(Records to process)
---+---
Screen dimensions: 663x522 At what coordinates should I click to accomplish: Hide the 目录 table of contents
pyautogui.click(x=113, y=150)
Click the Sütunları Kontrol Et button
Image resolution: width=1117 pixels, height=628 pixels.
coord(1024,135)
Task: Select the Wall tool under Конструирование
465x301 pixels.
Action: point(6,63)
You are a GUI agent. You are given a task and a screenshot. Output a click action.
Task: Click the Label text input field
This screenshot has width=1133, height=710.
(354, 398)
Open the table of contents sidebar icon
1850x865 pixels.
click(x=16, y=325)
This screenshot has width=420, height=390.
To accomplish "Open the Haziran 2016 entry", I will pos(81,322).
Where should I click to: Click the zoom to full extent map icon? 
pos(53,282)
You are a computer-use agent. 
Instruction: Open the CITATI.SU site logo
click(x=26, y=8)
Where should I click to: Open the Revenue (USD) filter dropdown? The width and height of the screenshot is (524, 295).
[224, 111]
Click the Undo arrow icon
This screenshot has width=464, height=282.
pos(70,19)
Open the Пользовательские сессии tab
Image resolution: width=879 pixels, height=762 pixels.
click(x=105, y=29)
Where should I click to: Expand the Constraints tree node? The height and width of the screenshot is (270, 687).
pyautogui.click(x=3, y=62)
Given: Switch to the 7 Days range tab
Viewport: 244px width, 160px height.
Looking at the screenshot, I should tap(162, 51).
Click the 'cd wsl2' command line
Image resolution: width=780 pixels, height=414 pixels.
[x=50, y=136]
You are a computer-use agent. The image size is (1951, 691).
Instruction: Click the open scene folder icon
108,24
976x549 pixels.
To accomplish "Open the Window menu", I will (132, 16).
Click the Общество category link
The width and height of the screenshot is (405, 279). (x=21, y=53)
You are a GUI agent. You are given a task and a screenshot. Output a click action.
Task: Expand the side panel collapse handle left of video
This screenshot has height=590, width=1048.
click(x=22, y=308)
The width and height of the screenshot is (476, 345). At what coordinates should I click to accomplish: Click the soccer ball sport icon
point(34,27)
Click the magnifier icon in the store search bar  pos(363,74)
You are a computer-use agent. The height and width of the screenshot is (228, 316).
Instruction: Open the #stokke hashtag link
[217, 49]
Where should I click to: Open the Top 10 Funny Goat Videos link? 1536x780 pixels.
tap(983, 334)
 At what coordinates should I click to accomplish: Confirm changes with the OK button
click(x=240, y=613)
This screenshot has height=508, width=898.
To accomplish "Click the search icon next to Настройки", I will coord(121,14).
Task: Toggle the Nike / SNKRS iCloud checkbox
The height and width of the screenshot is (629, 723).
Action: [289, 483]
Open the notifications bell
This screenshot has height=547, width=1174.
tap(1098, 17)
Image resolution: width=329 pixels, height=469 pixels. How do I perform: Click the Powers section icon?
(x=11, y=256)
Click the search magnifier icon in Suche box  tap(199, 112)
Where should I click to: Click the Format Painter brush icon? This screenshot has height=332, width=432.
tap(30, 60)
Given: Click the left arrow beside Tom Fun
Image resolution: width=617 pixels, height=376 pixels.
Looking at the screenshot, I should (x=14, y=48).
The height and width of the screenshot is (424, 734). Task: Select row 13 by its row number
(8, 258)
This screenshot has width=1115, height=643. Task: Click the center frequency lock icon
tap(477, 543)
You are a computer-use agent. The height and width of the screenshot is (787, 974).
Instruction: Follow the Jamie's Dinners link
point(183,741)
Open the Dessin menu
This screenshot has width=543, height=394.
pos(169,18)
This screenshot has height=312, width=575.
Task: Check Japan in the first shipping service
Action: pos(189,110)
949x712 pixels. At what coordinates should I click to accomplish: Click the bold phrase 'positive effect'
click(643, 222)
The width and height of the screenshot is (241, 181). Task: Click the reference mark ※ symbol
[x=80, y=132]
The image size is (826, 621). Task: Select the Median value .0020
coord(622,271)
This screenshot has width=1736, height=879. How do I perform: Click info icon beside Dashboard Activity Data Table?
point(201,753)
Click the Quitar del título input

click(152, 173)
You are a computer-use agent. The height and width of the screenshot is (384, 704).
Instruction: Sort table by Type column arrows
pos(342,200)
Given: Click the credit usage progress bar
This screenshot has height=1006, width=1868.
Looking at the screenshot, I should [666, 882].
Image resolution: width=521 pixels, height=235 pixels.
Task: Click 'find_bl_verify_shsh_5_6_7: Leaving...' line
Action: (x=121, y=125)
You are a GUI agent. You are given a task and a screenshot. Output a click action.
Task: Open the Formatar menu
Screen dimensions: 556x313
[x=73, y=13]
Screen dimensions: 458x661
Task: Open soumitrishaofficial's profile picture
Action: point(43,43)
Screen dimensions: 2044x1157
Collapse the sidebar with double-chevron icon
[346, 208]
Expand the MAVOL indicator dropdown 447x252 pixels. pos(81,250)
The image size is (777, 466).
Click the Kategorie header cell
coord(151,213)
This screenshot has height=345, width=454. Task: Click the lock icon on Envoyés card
---+---
(Problem statement)
Reproduce all of the items above word for word, with no changes.

(Result of this exercise)
Screen dimensions: 663x522 At what coordinates should I click to accomplish: Hide the 目录 table of contents
pyautogui.click(x=113, y=150)
Click the Sütunları Kontrol Et button
Image resolution: width=1117 pixels, height=628 pixels.
coord(1024,135)
Task: Select the Wall tool under Конструирование
465x301 pixels.
Action: point(6,63)
You are a GUI agent. You are given a task and a screenshot. Output a click action.
Task: Click the Label text input field
This screenshot has width=1133, height=710.
(354, 398)
Open the table of contents sidebar icon
1850x865 pixels.
click(x=16, y=325)
This screenshot has width=420, height=390.
To accomplish "Open the Haziran 2016 entry", I will pos(81,322).
Where should I click to: Click the zoom to full extent map icon? 
pos(53,282)
You are a computer-use agent. 
Instruction: Open the CITATI.SU site logo
click(x=26, y=8)
Where should I click to: Open the Revenue (USD) filter dropdown? The width and height of the screenshot is (524, 295).
[224, 111]
Click the Undo arrow icon
This screenshot has width=464, height=282.
pos(70,19)
Open the Пользовательские сессии tab
Image resolution: width=879 pixels, height=762 pixels.
click(x=105, y=29)
Where should I click to: Expand the Constraints tree node? The height and width of the screenshot is (270, 687).
pyautogui.click(x=3, y=62)
Given: Switch to the 7 Days range tab
Viewport: 244px width, 160px height.
Looking at the screenshot, I should tap(162, 51).
Click the 'cd wsl2' command line
Image resolution: width=780 pixels, height=414 pixels.
[x=50, y=136]
You are a computer-use agent. The image size is (1951, 691).
Instruction: Click the open scene folder icon
108,24
976x549 pixels.
To accomplish "Open the Window menu", I will (132, 16).
Click the Общество category link
The width and height of the screenshot is (405, 279). (x=21, y=53)
You are a GUI agent. You are given a task and a screenshot. Output a click action.
Task: Expand the side panel collapse handle left of video
This screenshot has height=590, width=1048.
click(x=22, y=308)
The width and height of the screenshot is (476, 345). At what coordinates should I click to accomplish: Click the soccer ball sport icon
point(34,27)
Click the magnifier icon in the store search bar  pos(363,74)
You are a computer-use agent. The height and width of the screenshot is (228, 316).
Instruction: Open the #stokke hashtag link
[217, 49]
Where should I click to: Open the Top 10 Funny Goat Videos link? 1536x780 pixels.
tap(983, 334)
 At what coordinates should I click to accomplish: Confirm changes with the OK button
click(x=240, y=613)
This screenshot has height=508, width=898.
To accomplish "Click the search icon next to Настройки", I will coord(121,14).
Task: Toggle the Nike / SNKRS iCloud checkbox
The height and width of the screenshot is (629, 723).
Action: [289, 483]
Open the notifications bell
This screenshot has height=547, width=1174.
tap(1098, 17)
Image resolution: width=329 pixels, height=469 pixels. How do I perform: Click the Powers section icon?
(x=11, y=256)
Click the search magnifier icon in Suche box  tap(199, 112)
Where should I click to: Click the Format Painter brush icon? This screenshot has height=332, width=432.
tap(30, 60)
Given: Click the left arrow beside Tom Fun
Image resolution: width=617 pixels, height=376 pixels.
Looking at the screenshot, I should (x=14, y=48).
The height and width of the screenshot is (424, 734). Task: Select row 13 by its row number
(8, 258)
This screenshot has width=1115, height=643. Task: Click the center frequency lock icon
tap(477, 543)
You are a computer-use agent. The height and width of the screenshot is (787, 974).
Instruction: Follow the Jamie's Dinners link
point(183,741)
Open the Dessin menu
This screenshot has width=543, height=394.
pos(169,18)
This screenshot has height=312, width=575.
Task: Check Japan in the first shipping service
Action: pos(189,110)
949x712 pixels. At what coordinates should I click to accomplish: Click the bold phrase 'positive effect'
click(643, 222)
The width and height of the screenshot is (241, 181). Task: Click the reference mark ※ symbol
[x=80, y=132]
The image size is (826, 621). Task: Select the Median value .0020
coord(622,271)
This screenshot has width=1736, height=879. How do I perform: Click info icon beside Dashboard Activity Data Table?
point(201,753)
Click the Quitar del título input

click(152, 173)
You are a computer-use agent. The height and width of the screenshot is (384, 704).
Instruction: Sort table by Type column arrows
pos(342,200)
Given: Click the credit usage progress bar
This screenshot has height=1006, width=1868.
Looking at the screenshot, I should [666, 882].
Image resolution: width=521 pixels, height=235 pixels.
Task: Click 'find_bl_verify_shsh_5_6_7: Leaving...' line
Action: (x=121, y=125)
You are a GUI agent. You are given a task and a screenshot. Output a click action.
Task: Open the Formatar menu
Screen dimensions: 556x313
[x=73, y=13]
Screen dimensions: 458x661
Task: Open soumitrishaofficial's profile picture
Action: point(43,43)
Screen dimensions: 2044x1157
Collapse the sidebar with double-chevron icon
[346, 208]
Expand the MAVOL indicator dropdown 447x252 pixels. pos(81,250)
The image size is (777, 466).
Click the Kategorie header cell
coord(151,213)
This screenshot has height=345, width=454. Task: Click the lock icon on Envoyés card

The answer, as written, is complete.